Quanto fin qui detto viene presentato con una matrice dei payoffs (Tabella 2): i risultati (che dipendono dalle proprie azioni e da quelle dell’alto) sono per entrambi in linea con quanto evidenziato dalla Tabella 1. Il primo numero si riferisce ai payoffs del giocatore A, il secondo a quelli di B. Confrontando i primi numeri in orizzontale (-2 con -3 e 0 con -1) vediamo che per A è conveniente accusare qualunque cosa faccia B; confrontando i secondi numeri in verticale (sempre -2 con -3 e 0 con -1) osserviamo che anche al giocatore B conviene accusare. Accusare è la strategia dominante del gioco e il risultato -2,-2 prevarrà anche se ad entrambi i giocatori converrebbe -1,-1 (cioè non accusarsi).

Tabella 2. Il dilemma dell’individualismo. Elaborazione degli autori

Il risultato di Nash è così forte che anche gli eventuali accordi presi dai due prigionieri, in assenza di un efficace sistema di enforcement degli stessi accordi, verranno disattesi e prevarrà l’equilibrio sub-ottimale indicato in precedenza.

Il dilemma del prigioniero rappresenta un potentissimo strumento interpretativo delle situazioni della vita economica, sociale e politica nella quale compare una chiara divaricazione tra l’obiettivo individuale e quello sociale o collettivo. Il caso del degrado urbano di Piazza Mercato è certamente una situazione in cui, in assenza di un meccanismo di coordinamento delle scelte individuali orientato a favorire la cooperazione, gli agenti hanno preferito, e continuano a preferire, muoversi nella logica di massimizzazione dell’obiettivo individuale (o minimizzazione dei costi della situazione che si è generata), non intraprendendo investimenti che, in assenza di una prospettiva condivisa di valorizzazione dell’area, rischiano di produrre solo perdite.

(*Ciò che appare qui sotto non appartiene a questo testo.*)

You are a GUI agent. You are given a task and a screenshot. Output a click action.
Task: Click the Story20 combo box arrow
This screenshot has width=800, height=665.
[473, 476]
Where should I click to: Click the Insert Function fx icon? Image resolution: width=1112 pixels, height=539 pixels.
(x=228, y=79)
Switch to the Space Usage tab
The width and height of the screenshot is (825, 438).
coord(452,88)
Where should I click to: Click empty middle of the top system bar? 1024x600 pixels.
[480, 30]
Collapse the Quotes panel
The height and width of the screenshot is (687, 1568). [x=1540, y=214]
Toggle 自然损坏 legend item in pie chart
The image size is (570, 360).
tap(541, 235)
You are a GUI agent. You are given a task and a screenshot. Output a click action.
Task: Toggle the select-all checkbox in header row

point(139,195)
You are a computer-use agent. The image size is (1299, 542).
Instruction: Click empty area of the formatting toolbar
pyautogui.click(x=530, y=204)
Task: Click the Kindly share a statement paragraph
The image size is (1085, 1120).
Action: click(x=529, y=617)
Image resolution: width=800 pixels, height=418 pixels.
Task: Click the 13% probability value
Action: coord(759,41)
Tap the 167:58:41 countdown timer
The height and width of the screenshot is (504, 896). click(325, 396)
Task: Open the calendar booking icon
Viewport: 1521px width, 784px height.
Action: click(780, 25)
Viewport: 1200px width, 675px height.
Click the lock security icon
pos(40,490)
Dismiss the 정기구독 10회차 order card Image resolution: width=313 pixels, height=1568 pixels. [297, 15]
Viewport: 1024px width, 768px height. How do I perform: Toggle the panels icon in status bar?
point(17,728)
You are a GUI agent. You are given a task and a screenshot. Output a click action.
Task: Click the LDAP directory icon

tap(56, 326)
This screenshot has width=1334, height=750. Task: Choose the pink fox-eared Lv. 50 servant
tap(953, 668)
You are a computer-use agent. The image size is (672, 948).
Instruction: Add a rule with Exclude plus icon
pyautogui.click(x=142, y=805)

È, dunque, un caso in cui l’obiettivo individuale diverge da quello collettivo.

Da molti anni, in assenza di una strategia condivisa di valorizzazione dell’area che desse continuità alla sua storica vocazione quale luogo deputato al commercio e al mercato, ogni agente di Piazza Mercato – commercianti, artigiani, proprietari degli immobili – ha scelto l’azione individualmente più conveniente al fine di ottenere il miglior risultato per sè: sono state chiuse attività fiorenti, si sono delocalizzate produzioni, non si sono fatte le dovute operazioni di manutenzione. Né il Comune e le altre istituzioni pubbliche hanno compiuto scelte politiche concrete nella direzione di un’idea positiva sul ruolo, rinnovato e attento all’evoluzione dei tempi e delle tecnologie, dell’area. Il risultato aggregato è sotto gli occhi di chiunque attraversi la piazza: saracinesche abbassate, immobili non curati, strade sporche e dissestate. Il degrado urbano!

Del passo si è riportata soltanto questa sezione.